Note: Resume behavior depends on the source database type and prerequisites. When prerequisites for parallel processing and automatic resume are met, the import continues from the point of interruption. Otherwise, the import will not use parallel copy and if the job is interrupted, it restarts from the beginning of the table.

See RESUME_IMPORT_TASK Procedure for more information.

Monitor Import Progress

After you start an import task, the scheduler job runs in the background and the Autonomous AI Database records progress at both the task and table levels.

You can use the following data dictionary views to monitor import progress and status:

DBA_DATA_IMPORT_TASK_STATUS: Shows task-level progress, including overall status, percent complete, and a summary of activity (for example, tables currently in progress).
DBA_DATA_IMPORT_TABLE_STATUS: Shows table-level progress for each table being imported, including status and error details for failed tables.

For example, query DBA_DATA_IMPORT_TABLE_STATUS to view table-level progress and errors. The STATUS column indicates the current state of each table, such as SUCCEEDED, FAILED, LOADING, or STOPPED.

SELECT t.import_task_name, s.schema_name, s.schema_object, s.status
FROM dba_data_import_task_status t
     JOIN dba_data_import_table_status s
       ON s.import_task_name = t.import_task_name
WHERE t.import_task_name = 'IMPORT_JOB1'
ORDER BY s.schema_name, s.schema_object;

The output is similar to the following:

IMPORT_TASK_NAME   SCHEMA_NAME   SCHEMA_OBJECT   STATUS
------------------ ------------- --------------- ----------
IMPORT_JOB1        SALES         ORDERS          SUCCEEDED
IMPORT_JOB1        SALES         CUSTOMERS       SUCCEEDED
IMPORT_JOB1        HR            EMPLOYEES       LOADING
IMPORT_JOB1        HR            DEPARTMENTS     FAILED

When the import completes, the scheduler job is automatically disabled. See Monitor and Diagnose Heterogeneous Import for more information.

Drop an Import Task

Describes the steps to drop an import task.

After the import is complete and no longer needed, you can remove the import task. Dropping the task removes the scheduler job, database links, and associated metadata. It does not roll back objects or data that have already been created in the target schema and can leave an in-progress table partially loaded.

If you rerun the import for the same schema, you may need to manually clean up partially loaded tables. To identify incomplete tables, query data dictionary views such as DBA_DATA_IMPORT_TABLE_STATUS and review the table status before performing cleanup.

BEGIN
  DBMS_CLOUD_IMPORT.DROP_IMPORT_TASK(
    task_name => 'orcl_import_job'
  );
END;
/

This example deletes the ORCL_IMPORT_JOB import job. See DROP_IMPORT_TASK Procedure for more information.

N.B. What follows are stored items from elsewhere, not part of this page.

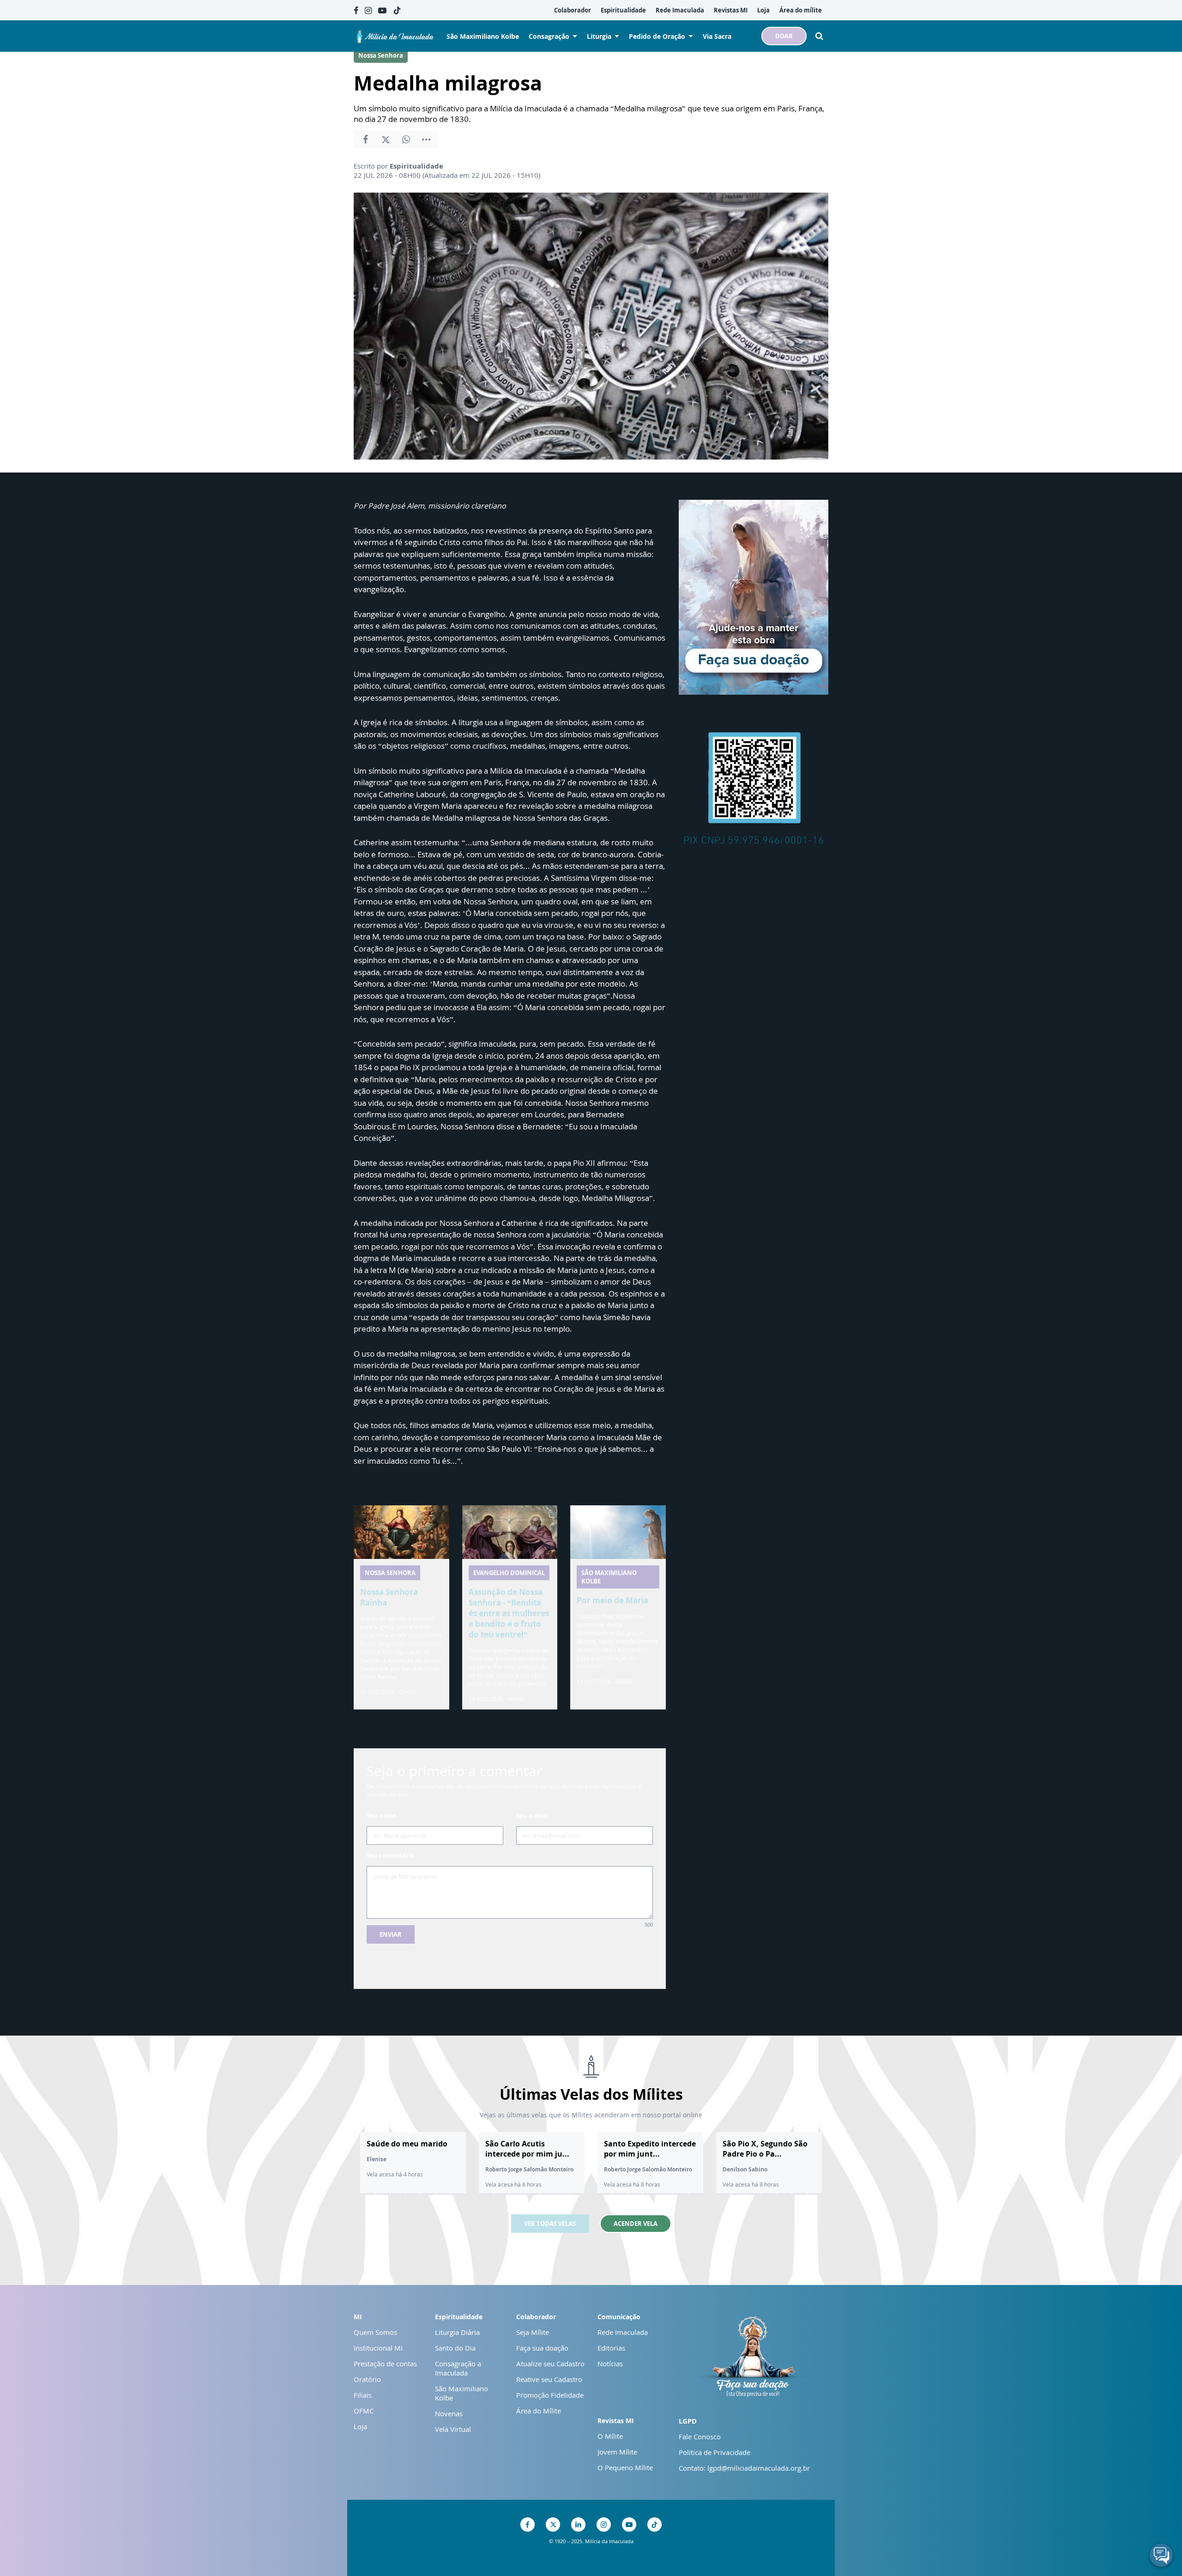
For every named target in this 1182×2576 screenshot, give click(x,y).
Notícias (610, 2363)
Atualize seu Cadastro (550, 2363)
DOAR (784, 36)
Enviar (391, 1934)
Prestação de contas (385, 2363)
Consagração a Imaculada (458, 2368)
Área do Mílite (538, 2410)
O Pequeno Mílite (625, 2467)
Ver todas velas (550, 2223)
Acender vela (635, 2223)
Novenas (449, 2413)
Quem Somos (375, 2332)
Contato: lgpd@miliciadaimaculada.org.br (744, 2468)
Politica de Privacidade (714, 2452)
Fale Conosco (700, 2436)
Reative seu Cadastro (549, 2379)
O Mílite (610, 2436)
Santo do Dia (455, 2347)
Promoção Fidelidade (550, 2395)
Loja (360, 2426)
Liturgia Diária (457, 2332)
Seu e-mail (532, 1816)
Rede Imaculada (622, 2332)
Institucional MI (378, 2347)
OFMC (364, 2410)
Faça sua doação (542, 2347)
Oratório (367, 2379)
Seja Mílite (532, 2332)
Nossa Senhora (380, 55)
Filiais (363, 2395)
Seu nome (382, 1816)
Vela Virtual (453, 2429)
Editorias (611, 2347)
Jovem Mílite (617, 2451)
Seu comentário (391, 1855)
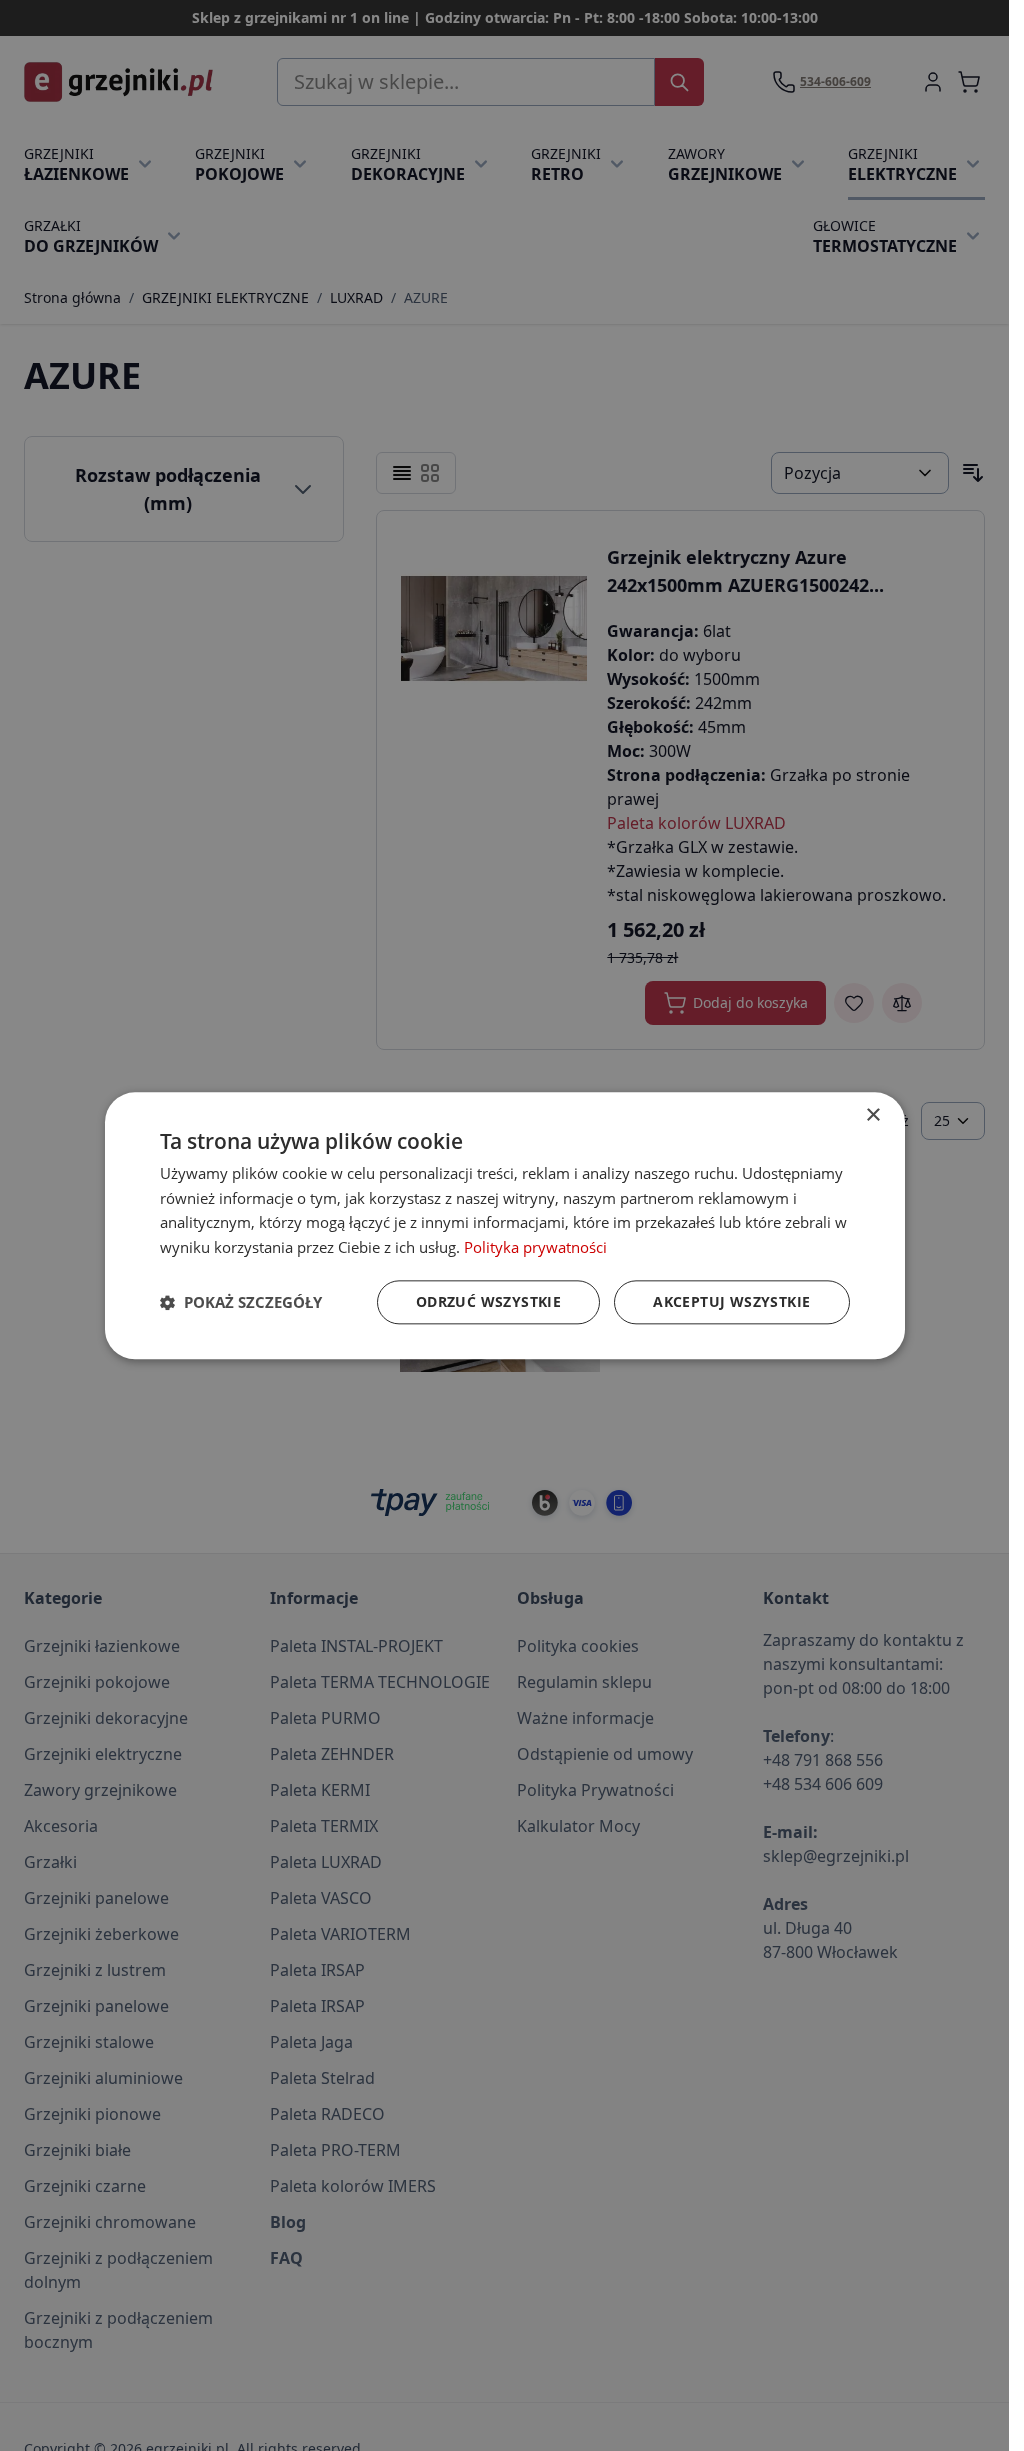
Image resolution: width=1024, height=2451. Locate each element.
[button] (241, 1302)
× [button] (872, 1115)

Monitor and Diagnose Heterogeneous Import

To diagnose issues and monitor the progress of data import operations, you can query the following data dictionary views. These views provide detailed information about task status, execution progress, parallel operations, and related objects.

View Name	Description
DBA_DATA_IMPORT_TASK_STATUS View	Displays the status of each table within an import task, including any errors encountered during processing.
DBA_DATA_IMPORT_TABLE_STATUS View	Provides overall task-level details, including progress information such as the number of tables processed, loaded, and successfully completed.